Baumaßnahme:
Modernisierung des Verwaltungsgebäudes der E.ON

Bauort:
Hannover, Treskowstraße 5

Zeitraum der Bearbeitung:
Modernisierung 2006 bis 2008
Das Verwaltungsgebäude der E.ON Tresckowstr.5 in Hannover wurde 1973/74 als Hauptverwaltung der ehemaligen Preussen-Elektra von uns erstellt. Die Leistungen zur Tragwerksplanung wurden von unserem Büro erbracht.

Kurzbeschreibung der bestehenden Konstruktion:
Das bestehende Verwaltungsgebäude der E.ON ist auf 11 Etagen in
Büro-, Seminar-, Technik- und Lagerräume sowie Cafeteria und Kantine unterteilt. Die Geschoßhöhen betragen dabei ca. 3,50 m bis 5,50 m.

Das Gebäude wurde als ein Stahlbetonskelettbau mit folgenden Bauteilen geplant:

Stahlbetondecken zumeist als Flachdecken mit unterschiedlichen Stärken auf Stahlbetonstützen mit unterschiedlichen Rastern und Stahlbetonwänden.

Im Luftgeschoss wurden die Stützenlasten aus den Obergeschossen auf das Raster des Erdgeschosses bis Untergeschoss (7,20x7,20) mittels eines Trägerrostes (Balkenhöhe 1,60 m) abgefangen.

Die Gründung erfolgte über einen Balkenrost mit untenliegender starken Platte und Balken als Überzüge. Als Nutzungsebene wurde über die Überzüge eine dünnere Decke gelegt.

Das bestehende Gebäude wurde durch 2 zentral gelegene Kerne und mehrere zusätzliche Stb.-Treppenhäuser horizontal ausgesteift.

Die kompletten statischen Unterlagen (Statik, Positionspläne, Schal- und Bewehrungspläne) zu der bestehenden Rohbaukonstruktion sind in unserem Haus vorhanden.

Modernisierung
Art der geleisteten Arbeit:
Aufstellen der statischen Berechnung, Erstellung der Ausführungsplanung

Um- und Neubauarbeiten:
Im Zuge der Bauarbeiten wurde das gesamte innere Gebäude einschließlich der technischen Anlagen modernisiert. Insbesondere waren folgende Arbeiten mit Einfluß auf tragende Elemente geplant.

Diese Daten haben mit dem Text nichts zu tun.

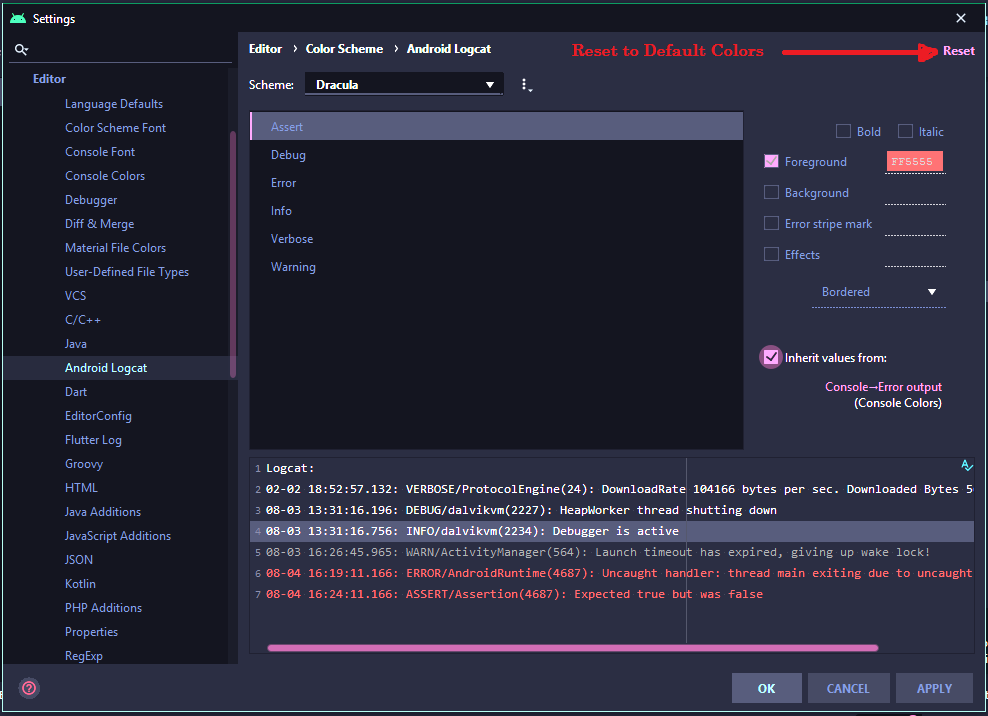Click the Reset link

1. Abriss von tragenden Wänden im 7.OG
2. Deckendurchbrüche für 8 neue Lüftungsschächte vom Luftgeschoss bis zum 7.OG (Größenordnung DD ca. 1,00x1,00 m)
3. Umgestaltung der Verbindung zwischen EG und TG; Abriß und Neubau einer Treppenanlage sowie Umgestaltung der zugehörigen Deckenöffnung (Abriss Decke 20 m² , Neubau Decke 70 m²)
4. Neubau einer Cafeteria im EG auf dem Terrassengeschoss mit freitragender Treppe zwischen dem TG und EG.

Der Umfang der Bauantragsstatik betrug 2 Aktenordner (ca. 900 Seiten) mit Neuberechnungen bzw. Kontrollrechnungen zum Bestand. Die Neuberechnung wurde durch 2 Aktenordner mit Ausschnitten aus der Bestandsstatik sowie Schal- und Bewehrungsplänen des Bestandes als Anlage ergänzt.